The wai-ya-ting is the hardest part
So, Trust should come back from the copy editor in a week or so. The taxes are with the accountant with a note saying, Please look over this carefully and try to make sure that nobody goes to jail. The home-improvement project is one industrious afternoon away from being done. I read and liked Lindsay Buroker's Emperor's Edge (fantasy adventure, and it's free!) and M. Louisa Locke's Maids of Misfortune (historical mystery--it's not free, but come on, it's only $2.99).
I also read Proust's Sodom and Gomorrah, which unlike the other volumes in the new translation of In Search of Lost Time, just isn't translated very well. It's a little clunky, plus the translator decided to save time and just leave a lot of the French expressions untranslated--you know, because when someone pays you to translate something into English, there's no need to be a completist about it. I once was fluent in French, but that was a couple of decades ago, and I'd rather not have to interrupt the story to look stuff up.
So, because of a licensing issue in the United States, all the volumes after Sodom and Gomorrah are available only as the old translation, which kind of worried me. But I'm reading an omnibus volume of The Captive and The Fugitive, and it's actually going fine--I think the old translation of Swann's Way (which is easily the toughest volume anyway, because it's more abstract and the time frame jumps around a lot) is what just kills people.
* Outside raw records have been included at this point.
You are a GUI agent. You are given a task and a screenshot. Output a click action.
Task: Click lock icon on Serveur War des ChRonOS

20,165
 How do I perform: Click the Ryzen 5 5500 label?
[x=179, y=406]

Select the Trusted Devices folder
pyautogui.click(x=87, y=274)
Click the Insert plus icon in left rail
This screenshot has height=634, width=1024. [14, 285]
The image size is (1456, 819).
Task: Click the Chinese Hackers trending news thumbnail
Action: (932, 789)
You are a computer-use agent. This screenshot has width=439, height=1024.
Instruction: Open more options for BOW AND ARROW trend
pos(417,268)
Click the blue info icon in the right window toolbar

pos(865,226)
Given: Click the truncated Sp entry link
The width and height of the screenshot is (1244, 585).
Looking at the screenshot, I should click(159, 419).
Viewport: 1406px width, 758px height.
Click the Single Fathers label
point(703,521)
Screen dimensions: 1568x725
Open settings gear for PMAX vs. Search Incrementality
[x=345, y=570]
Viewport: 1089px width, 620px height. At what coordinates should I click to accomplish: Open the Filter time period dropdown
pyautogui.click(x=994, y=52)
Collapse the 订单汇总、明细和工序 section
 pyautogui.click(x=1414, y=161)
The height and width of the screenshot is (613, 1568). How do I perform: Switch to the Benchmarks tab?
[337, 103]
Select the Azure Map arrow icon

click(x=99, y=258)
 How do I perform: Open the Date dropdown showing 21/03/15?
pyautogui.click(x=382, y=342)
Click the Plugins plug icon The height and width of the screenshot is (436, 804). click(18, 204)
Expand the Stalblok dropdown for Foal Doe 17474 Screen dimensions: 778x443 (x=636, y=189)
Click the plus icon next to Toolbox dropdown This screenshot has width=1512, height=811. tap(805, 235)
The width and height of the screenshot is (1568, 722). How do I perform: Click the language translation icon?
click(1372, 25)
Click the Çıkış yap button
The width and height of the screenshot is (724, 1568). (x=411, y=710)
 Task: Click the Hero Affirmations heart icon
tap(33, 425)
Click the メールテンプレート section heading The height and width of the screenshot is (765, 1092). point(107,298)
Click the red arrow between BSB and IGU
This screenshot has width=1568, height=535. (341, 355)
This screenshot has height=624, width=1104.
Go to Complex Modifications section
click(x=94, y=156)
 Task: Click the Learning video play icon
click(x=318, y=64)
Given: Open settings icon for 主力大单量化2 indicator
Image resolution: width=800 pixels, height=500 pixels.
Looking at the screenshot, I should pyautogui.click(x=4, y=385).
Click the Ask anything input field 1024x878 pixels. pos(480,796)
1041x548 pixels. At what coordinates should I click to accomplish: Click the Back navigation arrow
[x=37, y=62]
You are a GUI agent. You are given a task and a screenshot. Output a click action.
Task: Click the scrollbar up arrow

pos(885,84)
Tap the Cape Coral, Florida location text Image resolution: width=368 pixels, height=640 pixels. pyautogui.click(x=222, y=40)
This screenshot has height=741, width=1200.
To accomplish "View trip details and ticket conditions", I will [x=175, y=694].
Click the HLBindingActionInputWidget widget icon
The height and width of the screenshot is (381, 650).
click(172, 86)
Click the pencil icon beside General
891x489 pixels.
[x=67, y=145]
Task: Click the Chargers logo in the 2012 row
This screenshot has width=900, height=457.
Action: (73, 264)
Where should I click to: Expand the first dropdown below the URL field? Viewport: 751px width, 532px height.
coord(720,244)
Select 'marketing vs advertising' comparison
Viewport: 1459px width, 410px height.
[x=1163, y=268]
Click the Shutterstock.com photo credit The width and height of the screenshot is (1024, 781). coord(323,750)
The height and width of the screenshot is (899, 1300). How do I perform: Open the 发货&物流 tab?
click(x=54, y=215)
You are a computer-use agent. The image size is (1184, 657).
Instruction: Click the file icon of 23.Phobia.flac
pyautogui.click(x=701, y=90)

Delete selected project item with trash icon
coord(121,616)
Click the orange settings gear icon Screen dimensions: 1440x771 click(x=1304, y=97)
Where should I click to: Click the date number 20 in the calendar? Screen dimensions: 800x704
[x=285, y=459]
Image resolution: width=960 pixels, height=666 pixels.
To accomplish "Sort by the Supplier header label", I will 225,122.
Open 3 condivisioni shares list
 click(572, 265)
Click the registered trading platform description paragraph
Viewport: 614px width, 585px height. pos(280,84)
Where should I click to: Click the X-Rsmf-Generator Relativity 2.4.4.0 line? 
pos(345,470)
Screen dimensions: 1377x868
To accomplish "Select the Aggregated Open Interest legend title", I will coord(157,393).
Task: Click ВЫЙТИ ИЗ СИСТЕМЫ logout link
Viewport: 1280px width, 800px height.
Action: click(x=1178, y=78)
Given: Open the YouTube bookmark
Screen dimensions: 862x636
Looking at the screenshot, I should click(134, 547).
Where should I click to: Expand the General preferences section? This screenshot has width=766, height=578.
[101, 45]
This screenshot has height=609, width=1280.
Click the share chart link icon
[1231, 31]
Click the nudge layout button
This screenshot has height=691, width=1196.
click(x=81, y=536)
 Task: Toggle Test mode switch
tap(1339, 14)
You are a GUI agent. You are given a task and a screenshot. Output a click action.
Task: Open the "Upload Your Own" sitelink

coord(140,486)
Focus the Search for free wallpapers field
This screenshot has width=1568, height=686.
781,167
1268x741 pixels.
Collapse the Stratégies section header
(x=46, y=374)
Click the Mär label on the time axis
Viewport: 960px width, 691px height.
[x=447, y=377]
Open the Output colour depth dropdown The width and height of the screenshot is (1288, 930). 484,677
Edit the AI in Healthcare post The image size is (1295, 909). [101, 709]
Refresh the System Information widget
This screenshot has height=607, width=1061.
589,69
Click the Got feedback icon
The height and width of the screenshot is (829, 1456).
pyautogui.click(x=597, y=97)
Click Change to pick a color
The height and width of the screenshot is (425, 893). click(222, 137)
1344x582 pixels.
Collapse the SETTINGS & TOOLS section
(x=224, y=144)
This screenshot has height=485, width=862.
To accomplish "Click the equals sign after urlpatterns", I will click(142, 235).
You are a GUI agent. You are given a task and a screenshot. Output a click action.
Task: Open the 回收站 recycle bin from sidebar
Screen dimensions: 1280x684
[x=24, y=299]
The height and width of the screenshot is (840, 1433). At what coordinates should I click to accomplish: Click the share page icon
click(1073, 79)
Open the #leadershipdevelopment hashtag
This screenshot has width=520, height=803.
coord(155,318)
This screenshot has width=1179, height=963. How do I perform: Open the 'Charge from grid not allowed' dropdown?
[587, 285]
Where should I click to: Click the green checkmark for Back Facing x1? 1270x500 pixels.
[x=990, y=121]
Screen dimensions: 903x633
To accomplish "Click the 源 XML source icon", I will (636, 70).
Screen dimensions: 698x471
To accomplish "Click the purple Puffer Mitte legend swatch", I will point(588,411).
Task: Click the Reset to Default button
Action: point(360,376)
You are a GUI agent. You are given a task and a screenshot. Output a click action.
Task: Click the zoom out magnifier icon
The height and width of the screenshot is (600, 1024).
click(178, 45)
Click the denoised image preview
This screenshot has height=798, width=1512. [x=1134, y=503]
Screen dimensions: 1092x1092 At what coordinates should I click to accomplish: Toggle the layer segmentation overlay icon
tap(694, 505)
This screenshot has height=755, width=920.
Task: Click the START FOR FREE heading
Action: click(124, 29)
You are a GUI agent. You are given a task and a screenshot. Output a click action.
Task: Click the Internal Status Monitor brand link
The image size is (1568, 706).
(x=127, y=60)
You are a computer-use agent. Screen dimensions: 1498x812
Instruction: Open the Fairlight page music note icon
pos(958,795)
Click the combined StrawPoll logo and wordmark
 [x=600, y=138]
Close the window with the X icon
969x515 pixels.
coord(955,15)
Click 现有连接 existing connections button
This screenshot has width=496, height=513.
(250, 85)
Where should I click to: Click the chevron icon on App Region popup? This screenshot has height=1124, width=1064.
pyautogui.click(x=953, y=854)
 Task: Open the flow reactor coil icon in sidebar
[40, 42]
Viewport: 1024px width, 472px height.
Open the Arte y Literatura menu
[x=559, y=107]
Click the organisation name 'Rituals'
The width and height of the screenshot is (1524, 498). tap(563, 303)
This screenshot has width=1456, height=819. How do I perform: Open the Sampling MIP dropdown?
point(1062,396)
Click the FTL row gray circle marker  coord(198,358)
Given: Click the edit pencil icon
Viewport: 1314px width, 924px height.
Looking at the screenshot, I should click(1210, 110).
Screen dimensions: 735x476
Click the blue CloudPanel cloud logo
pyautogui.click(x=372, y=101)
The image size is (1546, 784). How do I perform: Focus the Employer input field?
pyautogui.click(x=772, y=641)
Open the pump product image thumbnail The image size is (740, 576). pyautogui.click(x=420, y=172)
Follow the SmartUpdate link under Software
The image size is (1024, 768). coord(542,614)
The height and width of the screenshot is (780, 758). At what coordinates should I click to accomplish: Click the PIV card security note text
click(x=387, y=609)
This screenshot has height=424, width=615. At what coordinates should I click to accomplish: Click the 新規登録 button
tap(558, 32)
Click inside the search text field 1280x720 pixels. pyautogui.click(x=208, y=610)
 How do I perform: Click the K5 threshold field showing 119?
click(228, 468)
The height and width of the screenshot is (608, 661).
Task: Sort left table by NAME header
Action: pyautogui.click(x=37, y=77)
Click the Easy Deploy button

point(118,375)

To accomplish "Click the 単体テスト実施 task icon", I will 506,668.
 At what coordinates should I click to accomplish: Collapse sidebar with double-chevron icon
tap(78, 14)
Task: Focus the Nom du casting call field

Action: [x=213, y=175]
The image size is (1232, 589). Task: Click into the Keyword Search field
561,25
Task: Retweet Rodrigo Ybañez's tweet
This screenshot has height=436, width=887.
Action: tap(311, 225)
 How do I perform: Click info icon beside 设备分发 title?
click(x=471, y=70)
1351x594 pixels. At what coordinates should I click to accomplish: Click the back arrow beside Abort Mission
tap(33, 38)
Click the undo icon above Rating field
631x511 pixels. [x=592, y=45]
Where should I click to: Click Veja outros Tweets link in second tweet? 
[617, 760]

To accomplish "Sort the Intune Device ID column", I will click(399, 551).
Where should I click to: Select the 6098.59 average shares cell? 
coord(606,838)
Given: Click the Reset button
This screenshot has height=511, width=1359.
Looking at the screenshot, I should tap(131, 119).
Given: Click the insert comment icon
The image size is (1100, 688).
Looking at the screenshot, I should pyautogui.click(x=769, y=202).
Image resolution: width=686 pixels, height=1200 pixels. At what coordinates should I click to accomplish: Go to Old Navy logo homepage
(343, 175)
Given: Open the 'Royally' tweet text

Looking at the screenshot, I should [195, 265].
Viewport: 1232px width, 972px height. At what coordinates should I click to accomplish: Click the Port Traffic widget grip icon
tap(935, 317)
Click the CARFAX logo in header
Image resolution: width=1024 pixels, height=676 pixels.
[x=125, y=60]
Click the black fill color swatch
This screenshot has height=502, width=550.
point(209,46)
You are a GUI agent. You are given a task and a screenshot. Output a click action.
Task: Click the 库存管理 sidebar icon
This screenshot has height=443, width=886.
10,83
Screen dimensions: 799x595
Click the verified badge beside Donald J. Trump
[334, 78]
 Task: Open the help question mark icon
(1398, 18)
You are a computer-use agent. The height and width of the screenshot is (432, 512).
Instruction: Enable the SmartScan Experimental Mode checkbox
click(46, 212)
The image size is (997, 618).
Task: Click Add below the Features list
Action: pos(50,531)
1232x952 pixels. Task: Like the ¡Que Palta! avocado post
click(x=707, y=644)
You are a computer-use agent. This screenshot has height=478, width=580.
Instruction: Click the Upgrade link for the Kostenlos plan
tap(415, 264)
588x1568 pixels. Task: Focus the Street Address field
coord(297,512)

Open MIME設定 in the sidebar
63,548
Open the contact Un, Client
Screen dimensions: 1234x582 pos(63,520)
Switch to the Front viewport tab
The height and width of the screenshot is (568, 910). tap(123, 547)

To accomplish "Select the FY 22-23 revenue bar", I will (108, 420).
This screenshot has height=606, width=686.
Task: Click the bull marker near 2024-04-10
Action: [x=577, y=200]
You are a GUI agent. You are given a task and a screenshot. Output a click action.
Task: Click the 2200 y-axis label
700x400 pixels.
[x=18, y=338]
But, you know, even Proust doesn't really qualify as a B project. I've done all the production tasks I set for myself, and there's going to be a ton more to do--but not until the layout comes back from the copy editor. So now I'm thinking maybe I should start back on writing Trials--I'd have to start and then just completely stop again once the layout comes back, which is annoying, but it may be the best choice under the circumstances.